Plaza de toros de Las Trinitarias de Maracaibo (Venezuela), domingo 16 de noviembre de 2014. Última de feria. Tres cuartos. Se lidiaron ocho toros de Rancho Grande. El 5º, de nombre "El Tío P”, fue indultado.Manuel Díaz “El Cordobés”, silencio y dos orejas simbólicas del que indultó.
David Fandila “El Fandi”, oreja y palmas.
Rafael Orellana, silencio y oreja.
Luis Manuel Pérez “El Canelo”, vuelta y oreja.
Manuel Díaz “El Cordobés” realizó dos faenas marca de la casa, bullicioso y alegre. Con el que abrió plaza, un toro flojo de fuerzas, ligó tandas con el capote al gusto del respetable. Mató con una estocada caída.
El quinto solo recibió un puyazo y un par de banderillas. Trasteo con la muleta de poco recorrido que gustó al público que junto al diestro solicitaron el indulto y el palco lo concedió.

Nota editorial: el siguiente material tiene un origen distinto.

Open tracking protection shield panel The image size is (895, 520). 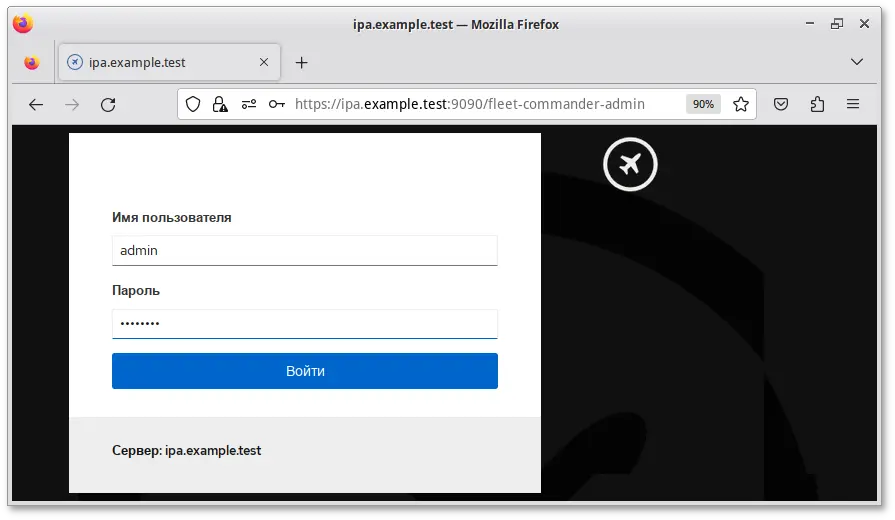194,104
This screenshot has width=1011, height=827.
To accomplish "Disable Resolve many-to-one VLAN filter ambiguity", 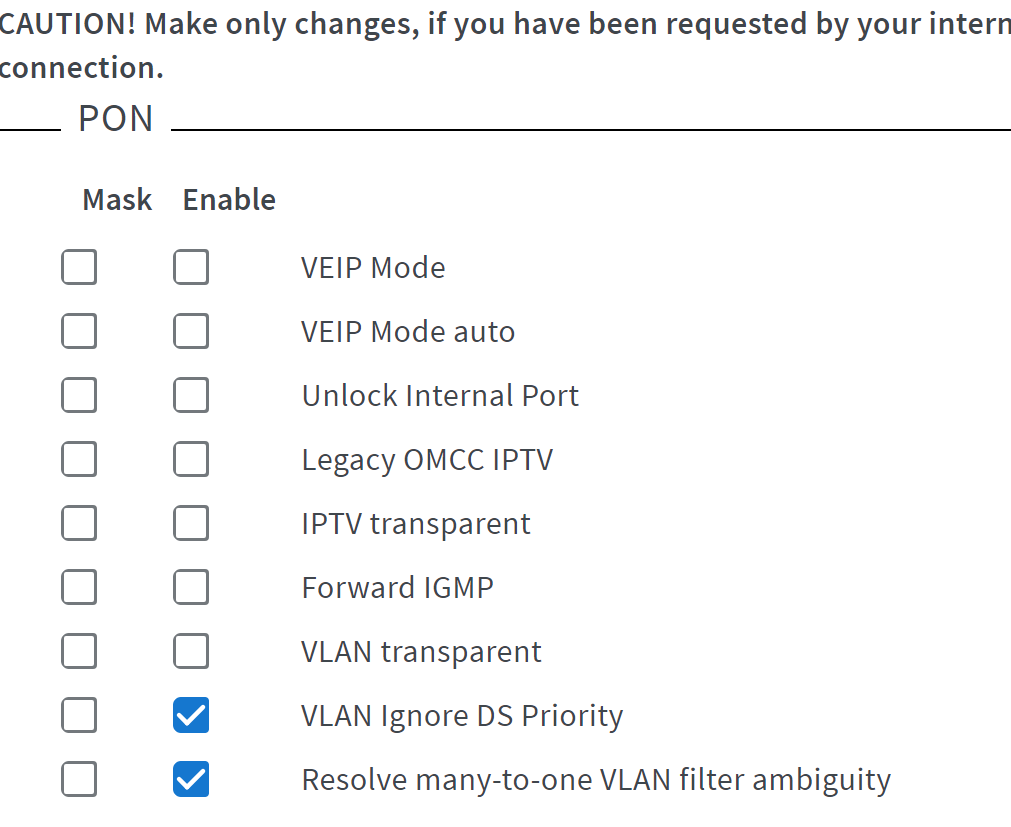I will pos(191,779).
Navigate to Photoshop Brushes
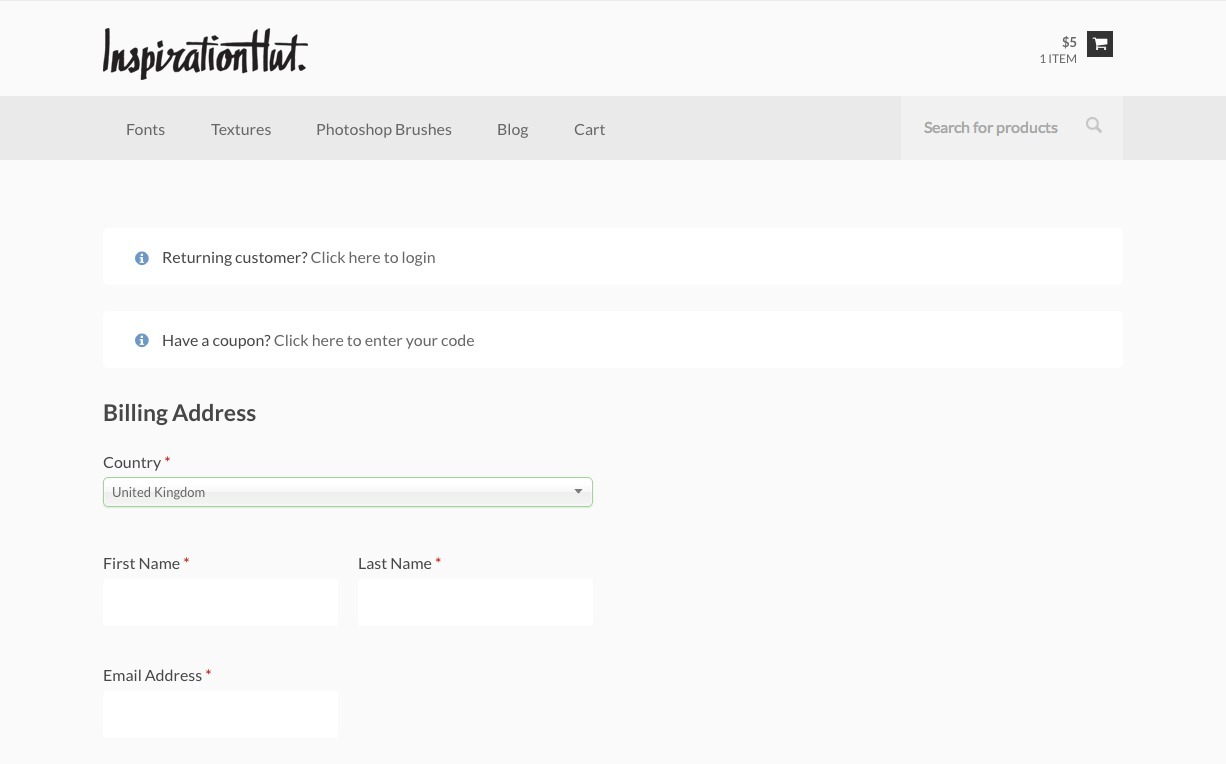Image resolution: width=1226 pixels, height=764 pixels. click(x=384, y=129)
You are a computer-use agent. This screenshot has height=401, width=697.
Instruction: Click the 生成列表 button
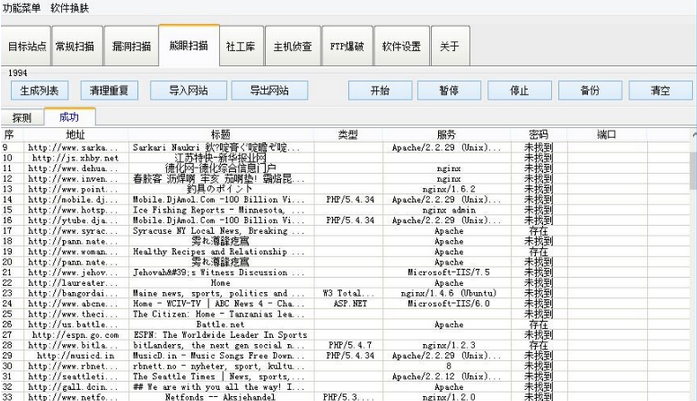tap(40, 90)
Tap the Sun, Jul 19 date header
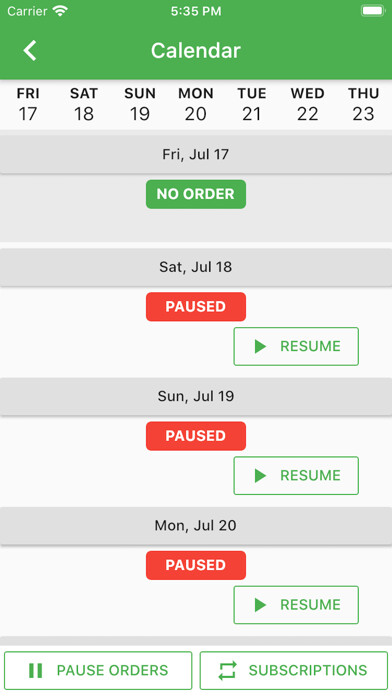The image size is (392, 696). (196, 396)
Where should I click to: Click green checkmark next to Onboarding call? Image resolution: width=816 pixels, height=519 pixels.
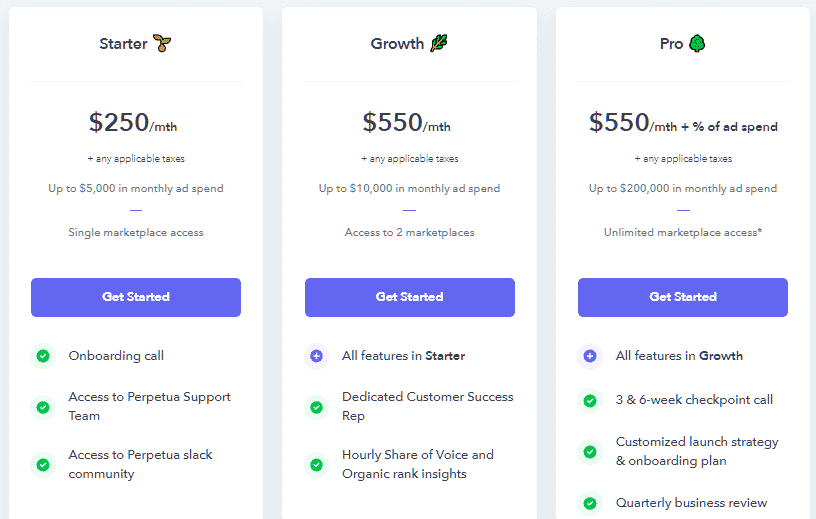click(x=43, y=356)
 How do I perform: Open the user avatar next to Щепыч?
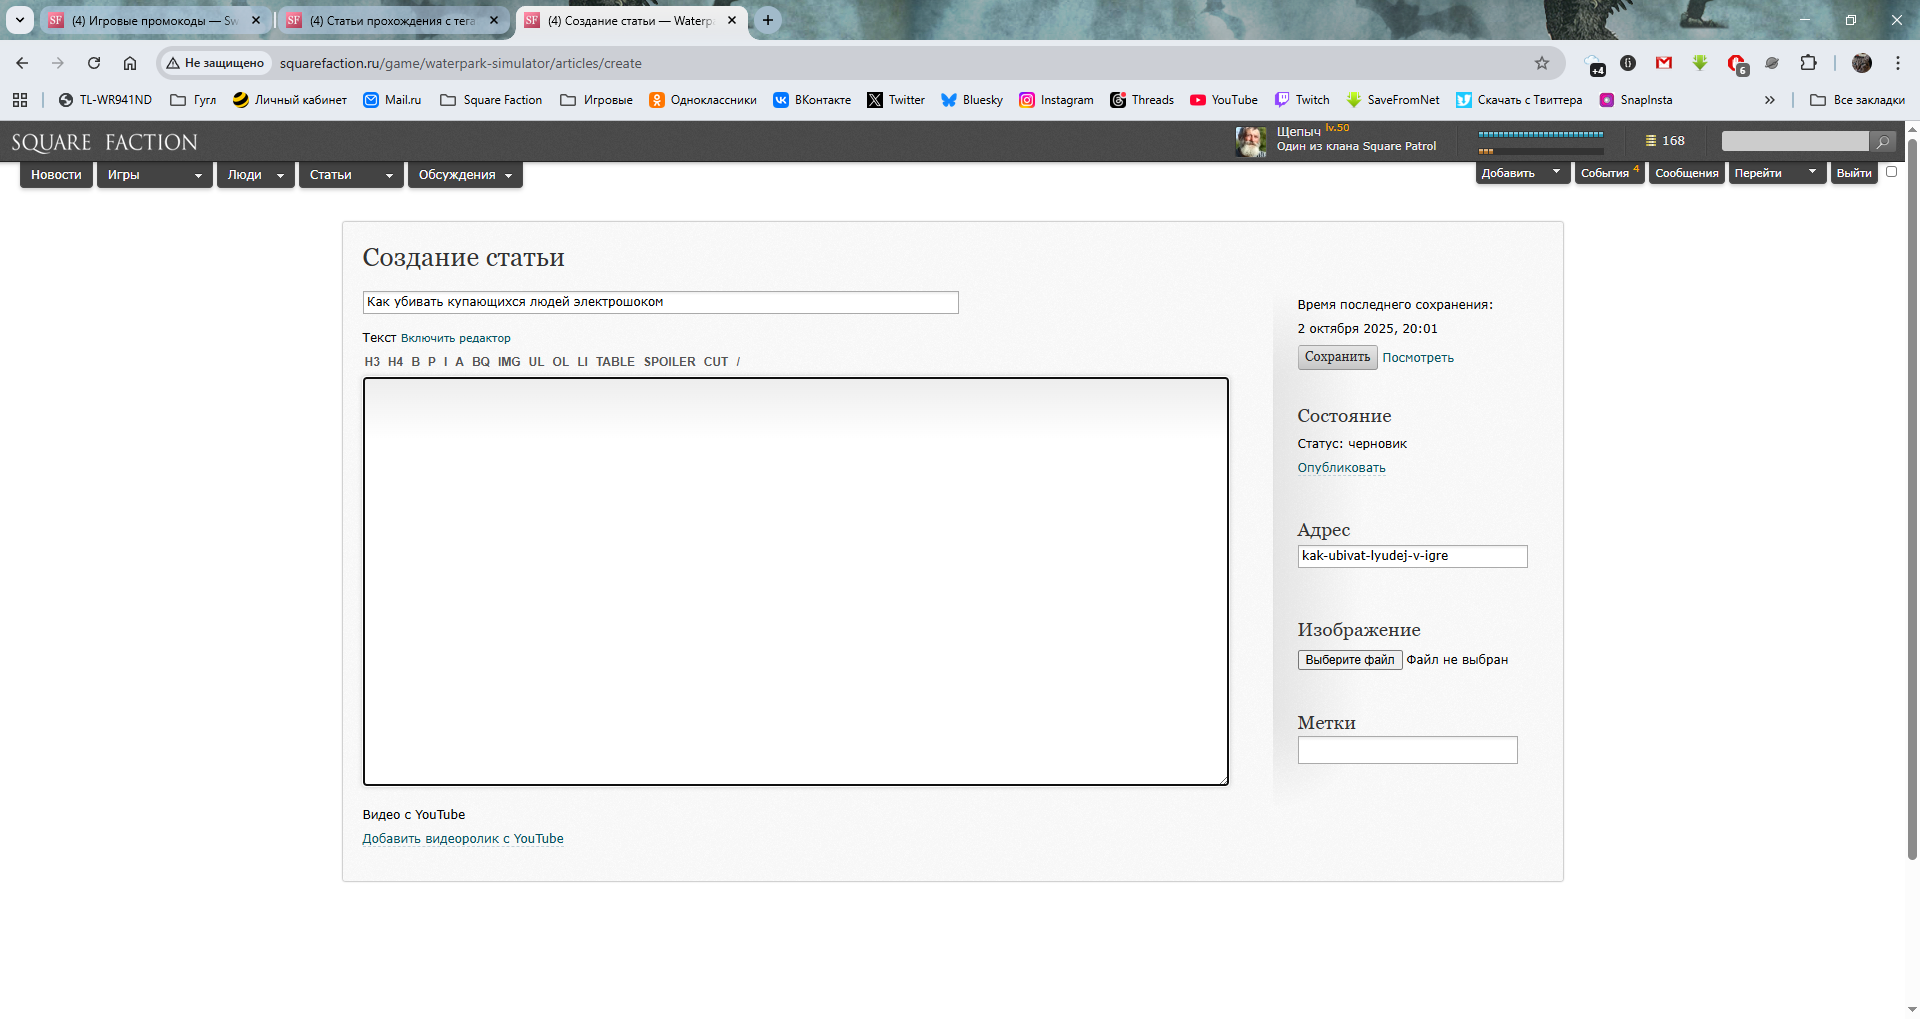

Al finalizar la corrida se le otorgó el trofeo Rosario de Oro, como máximo triunfador de la feria. También le fue otorgado el trofeo a la mejor faena.
David Fandila “El Fandi”, destacó en banderillas con el segundo de la tarde. Un toro manso que no salió de las tablas y en ese terreno lo lidió el granadino. Estocada caída para pasear una oreja.
Al quinto lo banderilleó alborotando los tendidos. Su faena de muleta fue a menos y cara a la galería para escuchar palmas.
Rafael Orellana recibió con cuatro verónicas y media muy bien ejecutadas. El toro fue a menos ante la muleta. Faena corta pero de gusto. Falló con los aceros y recibió palmas.
Ante su segundo destacó su entrega, fue volteado sin consecuencias. Estocada efectiva para pasear un apéndice.
Luis Manuel Pérez “El Canelo” poco hizo ante dos toros de pocas opciones. Fue alcanzado por su primero al recibo de capote, también en banderillas. Con la muleta le faltó mando, abrevió y con la espada estocada para vuelta.
Ante el que cerró plaza se mostró mejor. El astado, de corta embestida, no dejó lucirse al diestro. Un certero espadazo le valió una oreja.